Work instructions:
A – In the oil and gas legal text, list every distinct Ohio Revised Code section cited in the numbered footnotes.
B – Please answer these from the oil and gas legal text, one answer a line:
(i) What telephone number is given for Ohio Utilities Protection Service?
(ii) What cap on total liability does the text state under the Oil Pollution Act of 1990?
(iii) Which protection service is noted as sponsored by the Association?
C – Carry on the oil and gas legal text, picking up right after its final line.

Text under study:
=======
D. Existing One-Call Services in Ohio
There are only two protection services presently registered in Ohio:Oil and Gas Producers Underground Protection Service (OGPUPS)
(sponsored by the Association)
Tel. (800) 925-0988
http://www.ogpups.com/
Ohio Utilities Protection Service
Tel. (800) 362-2764
Because underground utility facilities may be registered with one program and not the other, it is prudent to call both services before you dig.
[1] See, generally, R.C. 3781.26, R.C. 3781.27 and R.C. 3781.29.
[2] See R.C. 3781.29.
[3] R.C. 3781.25(A).
[4] See, generally, R.C. 3781.26, R.C. 3781.27, R.C. 3781.28.
[5] See, generally, R.C. 3781.27.
[6] See, generally, R.C. 3781.28, R.C. 3781.30, R.C. 3781.31.
V. Liability Under the Oil Pollution Act of 1990
The Oil Pollution Act of 1990 includes stiff liability provisions for oil spills from regulated facilities. Specifically, the responsible party for a facility from which oil is discharged into or upon navigable waters of the United States, or adjoining shorelines, is liable for the costs of removal as well as the damages that occur to natural resources and personal property (including lost revenues and profits). See 33 U.S.C. § 2702. The limitations on the total liability that can be imposed indicate the staggering potential that exists – a $350,000,000 cap on liability, with a possible small facility limit of not less than $8,000,000, taking into account the facility's size, storage capacity, oil throughput, proximity to sensitive areas, history of discharges, and other relevant factors. See 33 U.S.C. § 2704.There are three limited defenses to liability. A responsible party is not liable if it can establish that the discharge of oil, and the resulting damage, were caused solely by:
- An act of God;
- An act of war;
- An act or omission of a third party if the responsible party can establish that it –
- Exercised due care with respect to the oil concerned, taking into consideration the characteristics of the oil and light of all relevant facts and circumstances; and,
- Took precautions against foreseeable acts or omissions of such third party, and their foreseeable consequences.
=======
Record set:
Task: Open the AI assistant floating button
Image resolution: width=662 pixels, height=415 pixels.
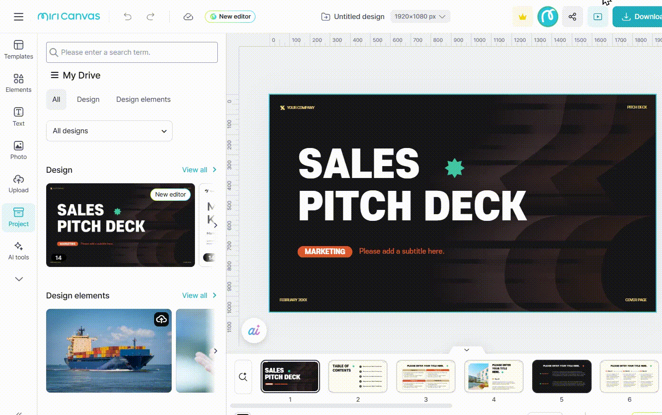Action: (x=254, y=330)
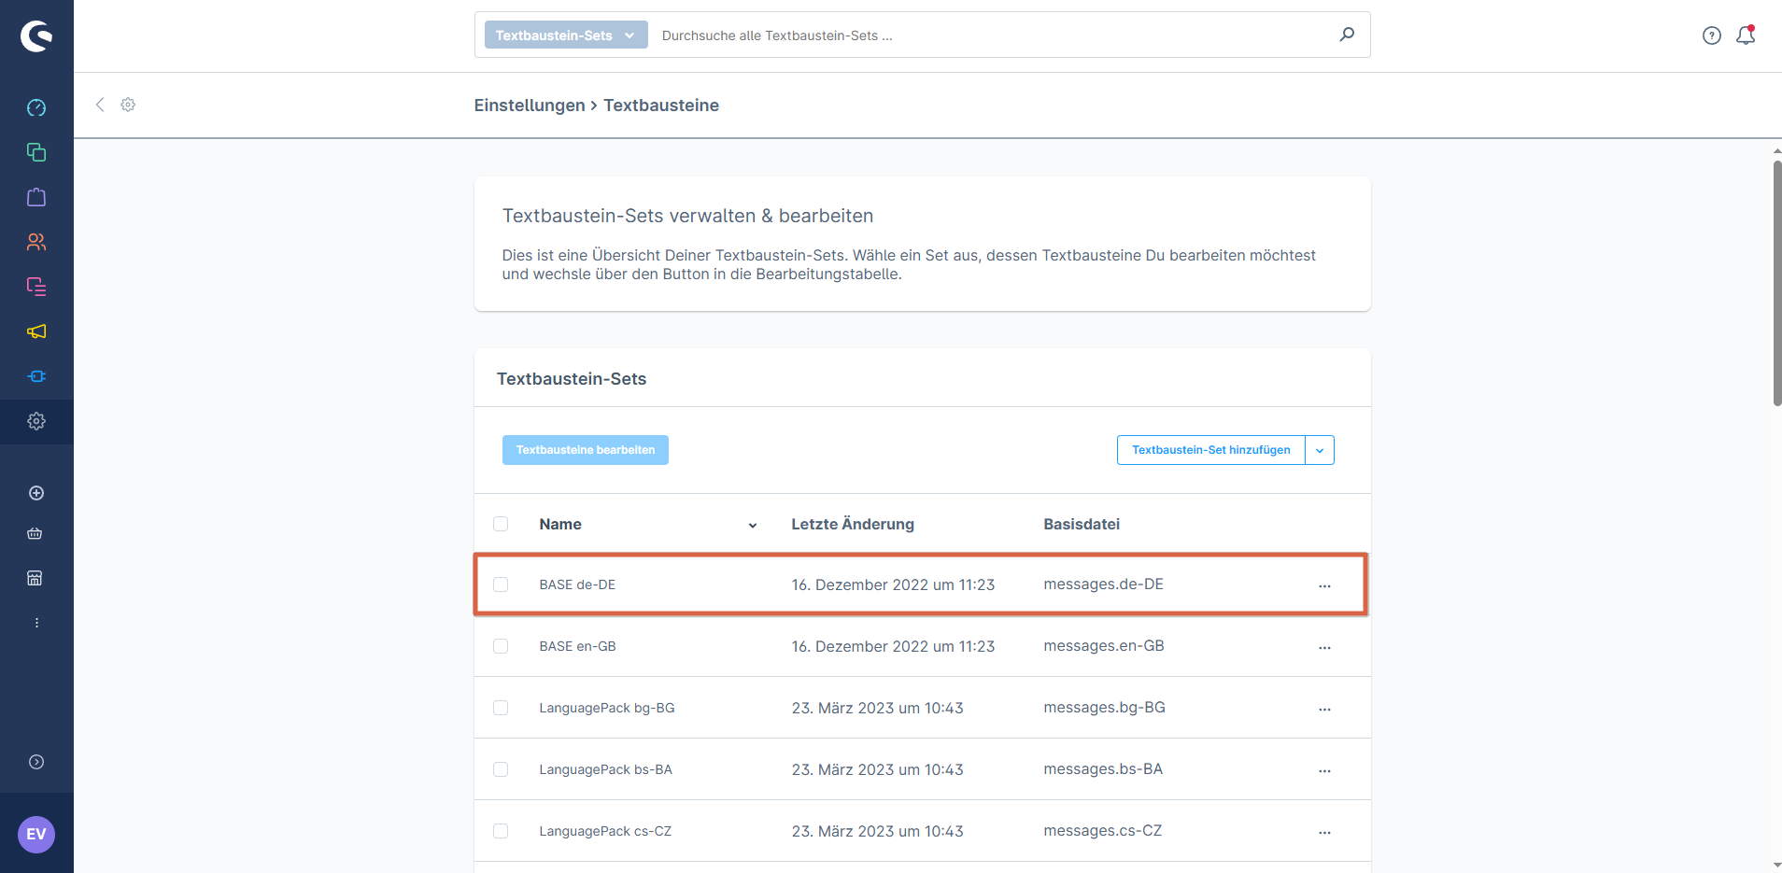Open the Catalogues icon in sidebar

[36, 152]
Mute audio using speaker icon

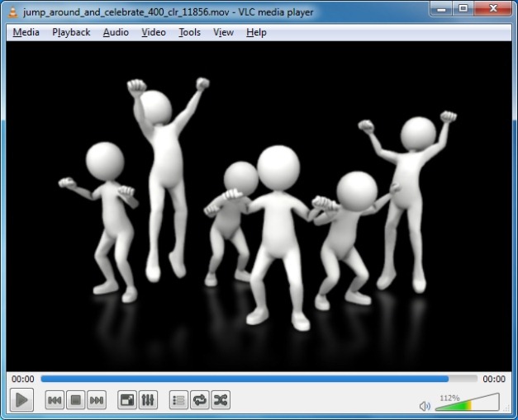pos(425,406)
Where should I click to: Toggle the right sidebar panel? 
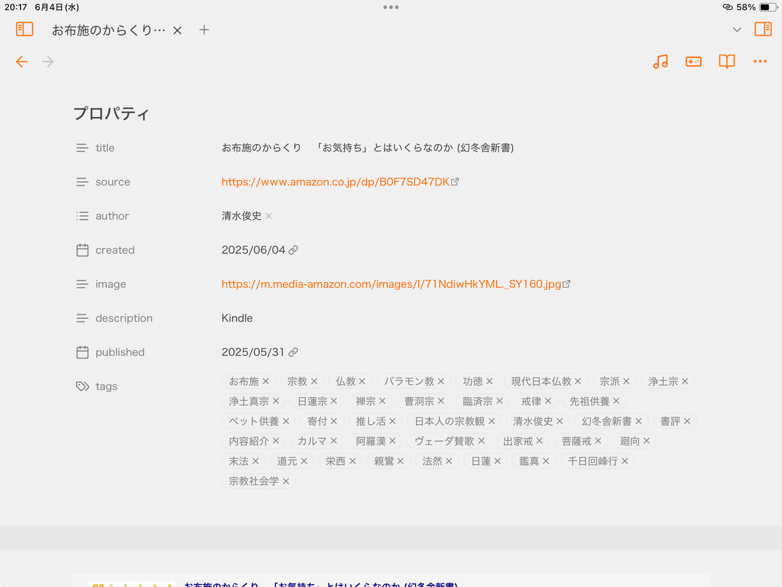[x=763, y=30]
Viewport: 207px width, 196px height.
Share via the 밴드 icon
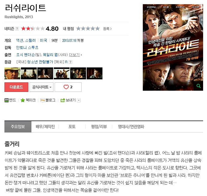7,100
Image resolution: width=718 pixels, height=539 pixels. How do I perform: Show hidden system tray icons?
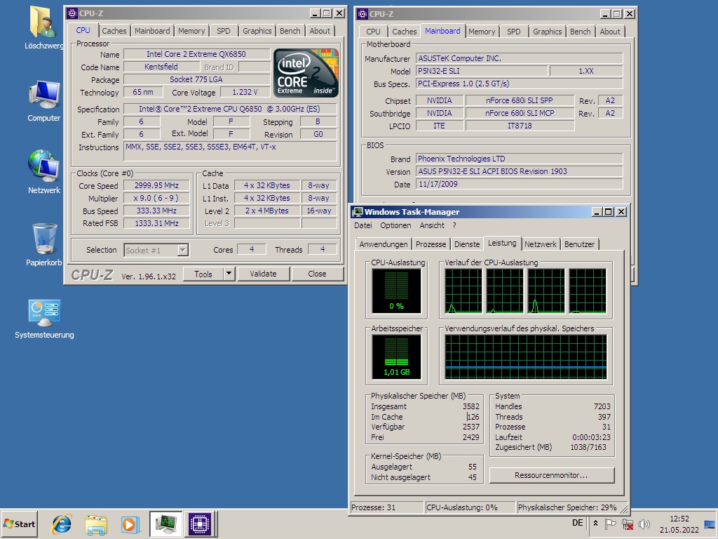(595, 524)
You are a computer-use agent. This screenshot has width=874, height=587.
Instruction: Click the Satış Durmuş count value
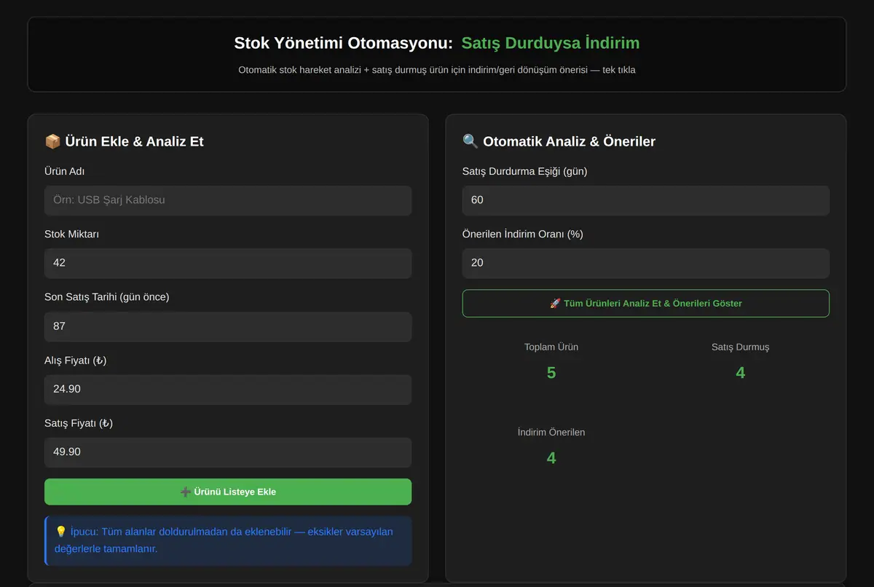point(741,373)
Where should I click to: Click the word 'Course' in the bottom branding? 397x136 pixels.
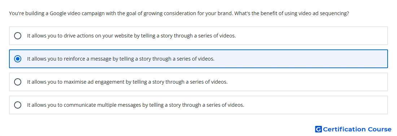(x=380, y=129)
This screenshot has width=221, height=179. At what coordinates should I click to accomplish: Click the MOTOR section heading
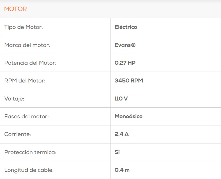click(x=15, y=9)
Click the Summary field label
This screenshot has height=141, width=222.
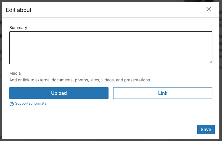click(18, 28)
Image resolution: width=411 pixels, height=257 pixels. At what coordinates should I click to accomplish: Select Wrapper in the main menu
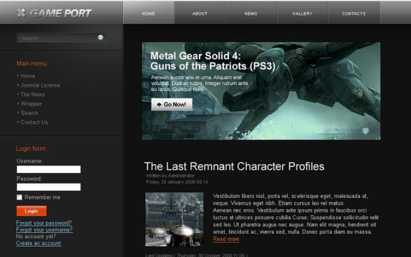(31, 103)
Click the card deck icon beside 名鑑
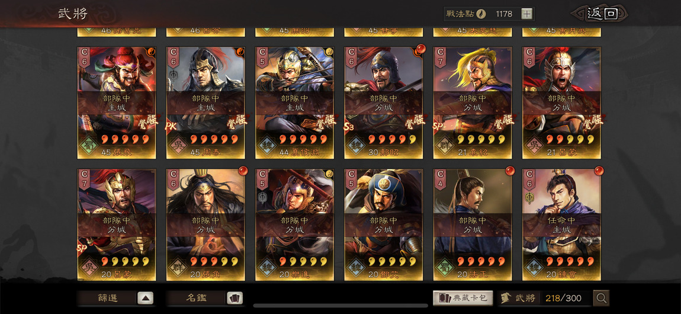Screen dimensions: 681x314 tap(235, 298)
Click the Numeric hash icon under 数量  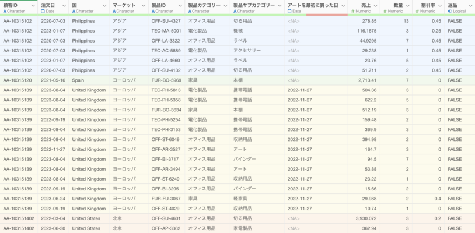(x=385, y=11)
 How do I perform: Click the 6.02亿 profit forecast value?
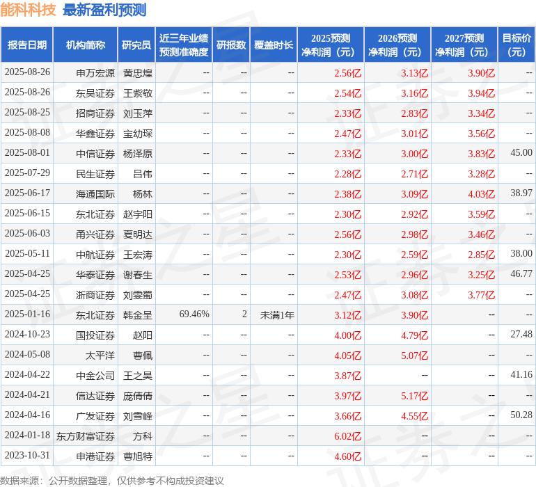(x=347, y=436)
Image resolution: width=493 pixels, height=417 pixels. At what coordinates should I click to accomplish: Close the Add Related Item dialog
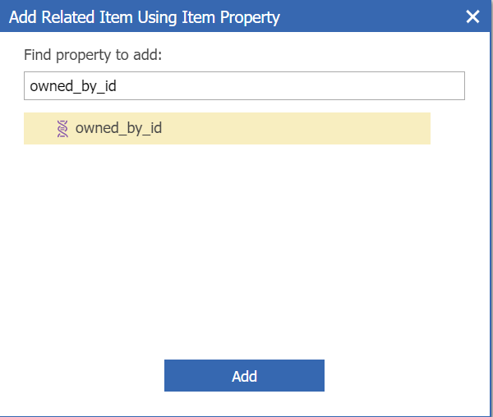pos(472,16)
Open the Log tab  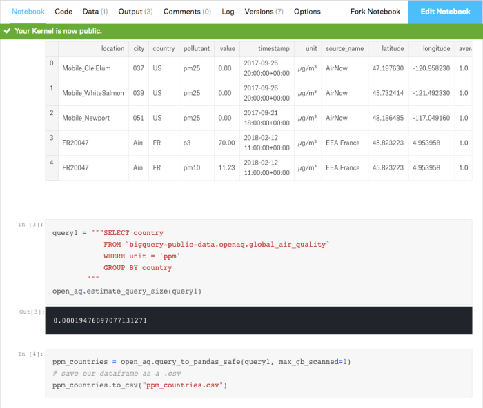coord(228,12)
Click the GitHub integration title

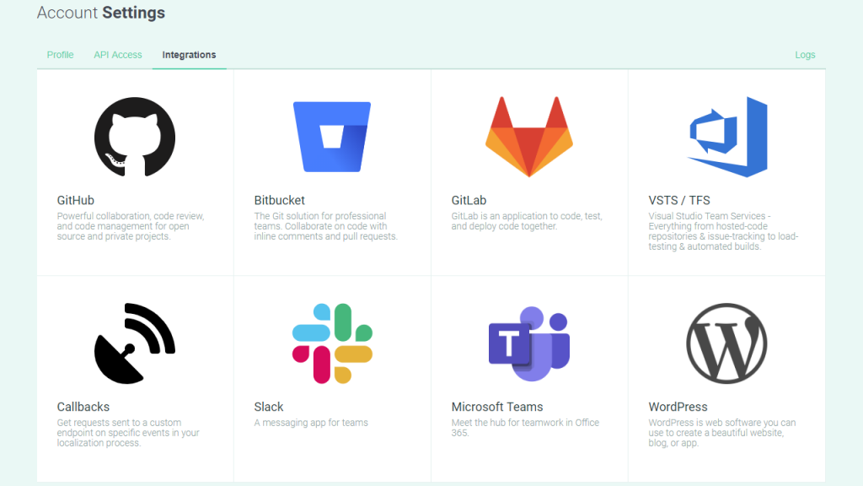(x=74, y=200)
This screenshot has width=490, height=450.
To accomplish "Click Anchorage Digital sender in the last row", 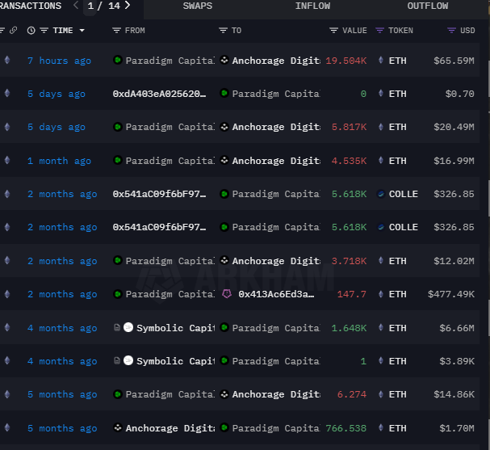I will [x=165, y=428].
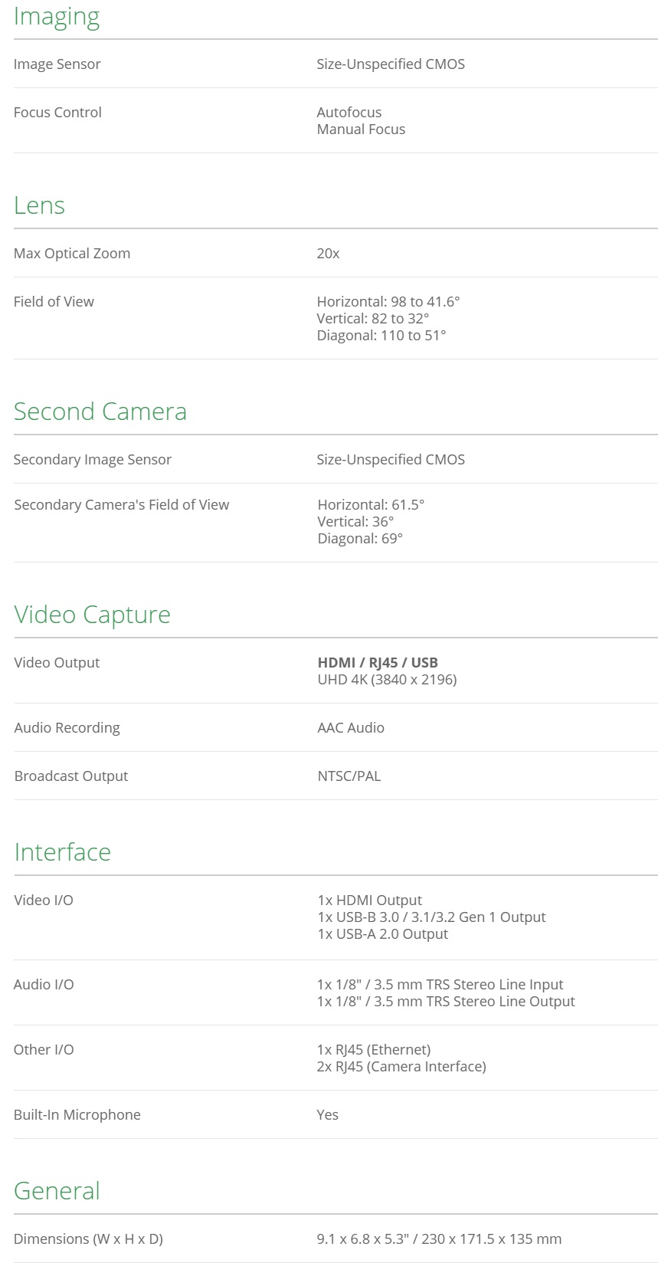Click the General section heading
This screenshot has width=658, height=1263.
[57, 1191]
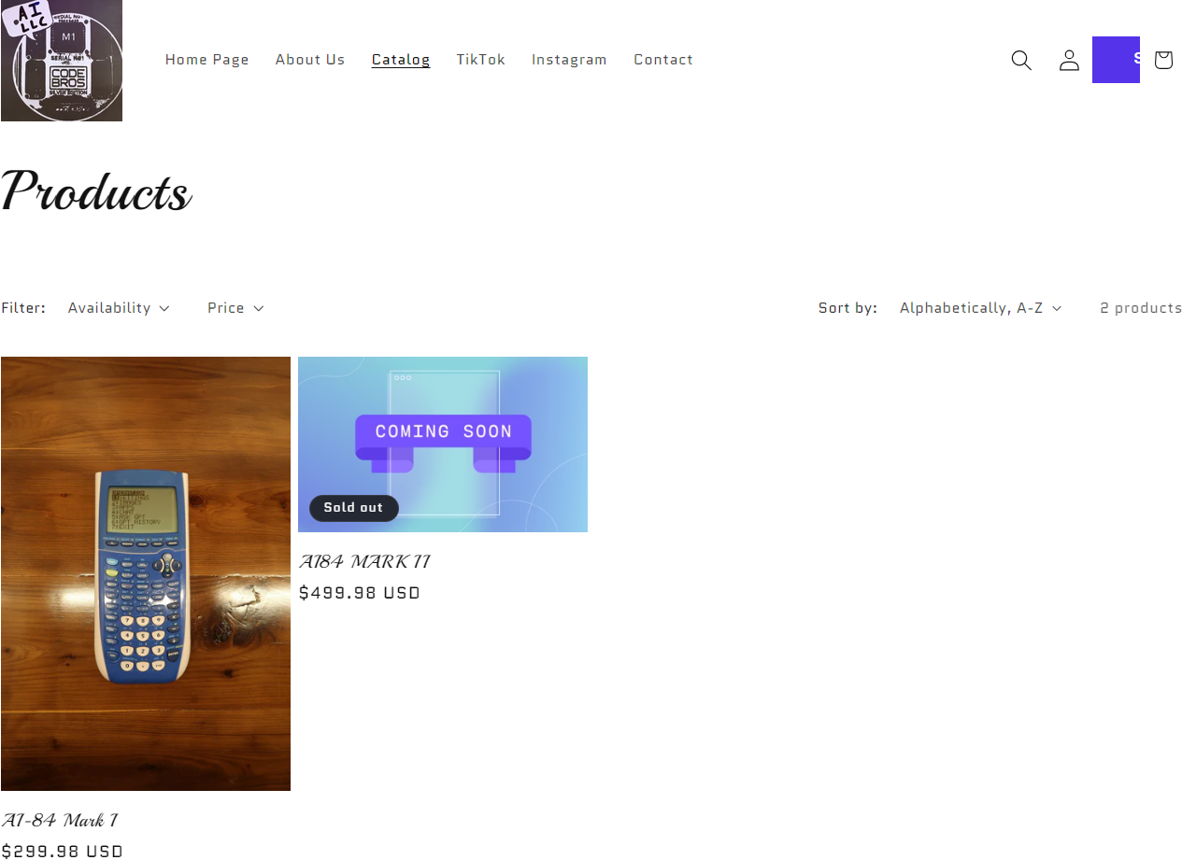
=======
List of answers:
A – R.C. 3781.25(A), R.C. 3781.26, R.C. 3781.27, R.C. 3781.28, R.C. 3781.29, R.C. 3781.30, R.C. 3781.31

B –
(i) (800) 362-2764
(ii) $350,000,000
(iii) Oil and Gas Producers Underground Protection Service (OGPUPS)

C –
VI. SPCC Plans
With the enactment of the Clean Water Act in 1972, Congress required the Director of U.S. EPA to issue regulations mandating Spill Prevention Control and Countermeasure ("SPCC") plans. The purpose of these plans is to require certain oil-handling facilities to prepare for accidental discharges of oil and, in the event such a discharge occurs, to prevent that oil from reaching navigable waters of the United States. This section provides an overview of the applicability and requirements of those plans.A. U.S. EPA Regulations
1. ApplicabilityU.S. EPA's SPCC plan regulations apply to non-transportation related onshore facilities, and those offshore facilities regulated by U.S. EPA, that can reasonably be expected to discharge oil in harmful quantities into or upon navigable waters of the United States. See 40 C.F.R. 112.1. If a facility satisfies these conditions, it must prepare an SPCC Plan that addresses, among other things, the facility's design, operation and maintenance procedures to prevent spills from occurring in the first place, as well as implement countermeasures to control, contain and clean up any spills that might occur to prevent oil discharges from reaching navigable waters. Accordingly, the first step is to determine whether a facility must even establish an SPCC Plan.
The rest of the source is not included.